Elections were held in the organized municipalities in the Manitoulin District of Ontario on October 25, 2010 in conjunction with municipal elections across the province.

Assiginack
Clyde "Bud" Rohn was elected reeve of Assiginack. Robert Case, Brad Ham, Paul Moffatt and Brenda Reid were elected to council.

Billings
Incumbent reeve Austin Hunt was re-elected in Billings. Kim Bilbija, Sandi Hurcomb, Brian Parker and Tom Imrie were elected to council.

Burpee and Mills
Incumbent reeve Ken Noland was acclaimed back into office in Burpee and Mills.

Central Manitoulin
Gerry Strong defeated incumbent reeve Richard Stephens in Central Manitoulin. Adam Smith, Adam McDonald, Gloria Haner, Patricia MacDonald, Derek Stephens and  Beverly Pearson-Trainor were elected to council.

Cockburn Island
Incumbent reeve David Haight was acclaimed back into office in Cockburn Island.

Gordon/Barrie Island
No council elections were held in Gordon/Barrie Island, as the entire council won by acclamation. Jack Brady succeeded retiring reeve Art Madore, while council will consist of Betty Noble, Lee Hayden, Barbara Barfoot and Bob Glasgow.

Gore Bay
Ron Lane defeated incumbent mayor Joyce Foster in Gore Bay. Wes Bentley, Yvonne Bailey, Lou Addison, Betsy Clark, Harry Vanderweerden and Jack Clark were elected to council.
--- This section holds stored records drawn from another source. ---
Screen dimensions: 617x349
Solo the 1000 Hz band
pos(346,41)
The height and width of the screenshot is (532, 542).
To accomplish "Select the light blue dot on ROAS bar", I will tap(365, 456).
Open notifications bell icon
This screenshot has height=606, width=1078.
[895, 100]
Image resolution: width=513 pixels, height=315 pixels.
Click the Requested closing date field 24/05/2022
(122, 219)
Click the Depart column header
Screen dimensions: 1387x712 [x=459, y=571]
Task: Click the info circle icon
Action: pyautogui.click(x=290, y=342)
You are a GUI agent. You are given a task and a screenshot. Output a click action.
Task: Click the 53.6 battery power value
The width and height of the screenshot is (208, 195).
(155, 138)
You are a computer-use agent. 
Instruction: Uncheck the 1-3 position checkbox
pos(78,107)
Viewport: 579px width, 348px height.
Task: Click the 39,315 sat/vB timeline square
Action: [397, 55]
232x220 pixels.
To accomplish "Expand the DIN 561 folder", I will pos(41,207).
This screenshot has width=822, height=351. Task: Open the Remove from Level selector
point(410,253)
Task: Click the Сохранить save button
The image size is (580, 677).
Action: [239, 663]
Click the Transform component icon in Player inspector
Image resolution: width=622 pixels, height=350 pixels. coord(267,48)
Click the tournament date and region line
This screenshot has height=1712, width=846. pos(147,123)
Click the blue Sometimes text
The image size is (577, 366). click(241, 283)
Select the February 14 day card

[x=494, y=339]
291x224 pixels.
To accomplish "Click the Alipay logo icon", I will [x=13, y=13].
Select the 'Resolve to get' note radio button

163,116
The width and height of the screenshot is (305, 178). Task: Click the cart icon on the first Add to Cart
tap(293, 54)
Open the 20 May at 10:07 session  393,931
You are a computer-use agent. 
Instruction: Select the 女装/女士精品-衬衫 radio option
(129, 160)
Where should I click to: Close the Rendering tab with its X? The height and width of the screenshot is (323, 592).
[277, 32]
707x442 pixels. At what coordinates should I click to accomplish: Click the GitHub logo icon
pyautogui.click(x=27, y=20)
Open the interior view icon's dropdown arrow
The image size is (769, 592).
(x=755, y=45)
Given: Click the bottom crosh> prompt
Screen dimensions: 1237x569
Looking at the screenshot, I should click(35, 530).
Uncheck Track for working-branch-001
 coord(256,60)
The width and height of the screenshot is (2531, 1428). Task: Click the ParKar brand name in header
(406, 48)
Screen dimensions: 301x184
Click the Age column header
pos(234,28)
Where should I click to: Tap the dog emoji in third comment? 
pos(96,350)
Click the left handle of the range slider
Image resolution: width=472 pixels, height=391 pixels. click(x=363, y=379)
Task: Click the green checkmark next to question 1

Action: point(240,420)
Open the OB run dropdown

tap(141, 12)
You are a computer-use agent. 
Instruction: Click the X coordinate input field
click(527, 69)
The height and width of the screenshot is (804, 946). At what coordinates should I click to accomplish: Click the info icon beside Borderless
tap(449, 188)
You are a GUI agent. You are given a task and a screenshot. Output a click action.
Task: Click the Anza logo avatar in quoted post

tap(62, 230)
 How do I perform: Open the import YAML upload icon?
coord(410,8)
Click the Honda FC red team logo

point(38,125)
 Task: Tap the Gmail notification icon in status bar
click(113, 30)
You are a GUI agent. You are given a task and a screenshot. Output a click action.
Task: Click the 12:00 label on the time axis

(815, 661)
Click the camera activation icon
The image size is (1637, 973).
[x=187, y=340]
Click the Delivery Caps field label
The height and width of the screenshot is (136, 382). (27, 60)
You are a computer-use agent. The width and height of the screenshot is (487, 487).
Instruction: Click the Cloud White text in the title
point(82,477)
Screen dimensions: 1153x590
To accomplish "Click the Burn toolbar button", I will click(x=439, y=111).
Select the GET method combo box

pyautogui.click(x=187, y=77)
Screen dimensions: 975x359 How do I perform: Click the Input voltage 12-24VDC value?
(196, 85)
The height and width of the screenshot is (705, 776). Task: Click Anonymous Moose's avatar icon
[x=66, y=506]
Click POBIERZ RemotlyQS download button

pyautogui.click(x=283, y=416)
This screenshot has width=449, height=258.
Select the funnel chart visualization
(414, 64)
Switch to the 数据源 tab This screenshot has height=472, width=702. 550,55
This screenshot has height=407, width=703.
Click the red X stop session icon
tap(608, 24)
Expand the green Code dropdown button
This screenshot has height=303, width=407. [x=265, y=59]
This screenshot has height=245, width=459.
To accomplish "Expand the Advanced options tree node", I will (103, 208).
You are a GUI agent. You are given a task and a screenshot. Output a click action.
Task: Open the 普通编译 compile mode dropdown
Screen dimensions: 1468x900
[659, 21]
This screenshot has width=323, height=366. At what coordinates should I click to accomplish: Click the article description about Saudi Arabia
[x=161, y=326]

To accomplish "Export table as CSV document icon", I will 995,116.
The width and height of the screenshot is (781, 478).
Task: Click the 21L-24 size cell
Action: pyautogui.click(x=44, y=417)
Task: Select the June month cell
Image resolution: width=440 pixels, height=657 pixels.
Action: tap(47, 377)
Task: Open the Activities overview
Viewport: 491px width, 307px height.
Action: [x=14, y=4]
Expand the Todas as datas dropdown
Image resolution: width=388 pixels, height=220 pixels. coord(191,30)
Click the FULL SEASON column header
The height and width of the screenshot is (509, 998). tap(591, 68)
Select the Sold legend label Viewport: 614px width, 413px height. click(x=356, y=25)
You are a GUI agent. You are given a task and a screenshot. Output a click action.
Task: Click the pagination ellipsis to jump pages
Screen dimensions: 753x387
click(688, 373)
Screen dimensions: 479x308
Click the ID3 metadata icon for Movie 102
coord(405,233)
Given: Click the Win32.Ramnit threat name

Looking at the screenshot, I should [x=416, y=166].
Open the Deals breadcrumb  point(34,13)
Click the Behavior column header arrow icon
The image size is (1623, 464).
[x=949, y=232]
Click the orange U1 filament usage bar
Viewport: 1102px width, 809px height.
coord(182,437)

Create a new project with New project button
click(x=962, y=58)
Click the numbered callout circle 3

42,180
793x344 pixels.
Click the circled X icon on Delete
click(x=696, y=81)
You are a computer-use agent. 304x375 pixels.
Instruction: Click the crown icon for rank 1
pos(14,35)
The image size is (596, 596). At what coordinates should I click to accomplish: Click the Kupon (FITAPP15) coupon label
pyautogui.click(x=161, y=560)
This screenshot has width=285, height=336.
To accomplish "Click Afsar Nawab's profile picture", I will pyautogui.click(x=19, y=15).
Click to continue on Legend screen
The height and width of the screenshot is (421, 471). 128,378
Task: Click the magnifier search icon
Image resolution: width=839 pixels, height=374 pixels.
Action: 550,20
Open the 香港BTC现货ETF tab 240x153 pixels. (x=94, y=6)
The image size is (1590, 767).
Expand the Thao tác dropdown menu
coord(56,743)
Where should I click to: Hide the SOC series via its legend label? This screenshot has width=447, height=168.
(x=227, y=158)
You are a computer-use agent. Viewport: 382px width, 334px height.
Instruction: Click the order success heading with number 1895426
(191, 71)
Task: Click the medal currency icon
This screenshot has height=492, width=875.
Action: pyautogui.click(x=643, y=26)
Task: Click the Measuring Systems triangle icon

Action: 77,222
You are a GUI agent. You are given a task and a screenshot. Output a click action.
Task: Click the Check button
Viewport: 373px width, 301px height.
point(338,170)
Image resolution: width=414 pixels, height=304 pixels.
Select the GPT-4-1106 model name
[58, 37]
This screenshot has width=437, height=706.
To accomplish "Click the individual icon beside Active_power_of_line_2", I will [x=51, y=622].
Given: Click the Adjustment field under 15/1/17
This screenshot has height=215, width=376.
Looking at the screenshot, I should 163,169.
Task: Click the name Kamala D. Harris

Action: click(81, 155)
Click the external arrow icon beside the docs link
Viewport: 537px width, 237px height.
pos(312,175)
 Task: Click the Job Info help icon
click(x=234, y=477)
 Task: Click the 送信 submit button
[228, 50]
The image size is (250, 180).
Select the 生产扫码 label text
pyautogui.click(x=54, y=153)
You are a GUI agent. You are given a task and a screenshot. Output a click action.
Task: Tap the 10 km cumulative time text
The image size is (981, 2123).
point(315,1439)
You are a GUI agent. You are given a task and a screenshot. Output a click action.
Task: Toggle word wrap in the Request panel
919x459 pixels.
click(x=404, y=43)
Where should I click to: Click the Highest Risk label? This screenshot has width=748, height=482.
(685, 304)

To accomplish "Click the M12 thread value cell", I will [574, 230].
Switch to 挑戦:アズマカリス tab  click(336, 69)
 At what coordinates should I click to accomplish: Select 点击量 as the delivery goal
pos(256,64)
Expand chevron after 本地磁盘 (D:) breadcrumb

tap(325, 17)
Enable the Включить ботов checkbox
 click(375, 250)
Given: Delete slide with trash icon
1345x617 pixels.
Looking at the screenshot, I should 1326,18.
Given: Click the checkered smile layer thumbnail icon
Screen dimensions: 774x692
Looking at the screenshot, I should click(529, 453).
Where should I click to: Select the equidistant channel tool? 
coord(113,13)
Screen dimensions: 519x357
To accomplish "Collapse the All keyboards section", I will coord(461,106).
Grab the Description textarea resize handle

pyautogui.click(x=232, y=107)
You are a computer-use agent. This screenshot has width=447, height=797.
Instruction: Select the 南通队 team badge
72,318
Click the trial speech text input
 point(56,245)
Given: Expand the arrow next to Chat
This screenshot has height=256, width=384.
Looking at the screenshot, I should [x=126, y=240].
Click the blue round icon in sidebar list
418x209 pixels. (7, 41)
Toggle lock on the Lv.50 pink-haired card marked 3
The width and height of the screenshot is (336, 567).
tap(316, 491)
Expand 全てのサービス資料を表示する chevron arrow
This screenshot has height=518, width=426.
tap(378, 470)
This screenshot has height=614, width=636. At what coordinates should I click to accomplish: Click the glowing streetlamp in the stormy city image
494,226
Northeastern Manitoulin and the Islands
Joe Chapman, a former mayor of Northeastern Manitoulin and the Islands who was defeated by Jim Stringer in 2006, defeated Stringer to reclaim the mayor's chair. Christina Jones, Bill Koehler, Al MacNevin, Marcel Gauthier, Dawn Orr, Paul Skippen and Bruce Wood were elected or acclaimed to council.

Tehkummah
Incumbent reeve Gary Brown was acclaimed back into office in Tehkummah. Eric Russell, Lorie Leeson, Paul Bowerman and Arend Van Vierzen were elected to council.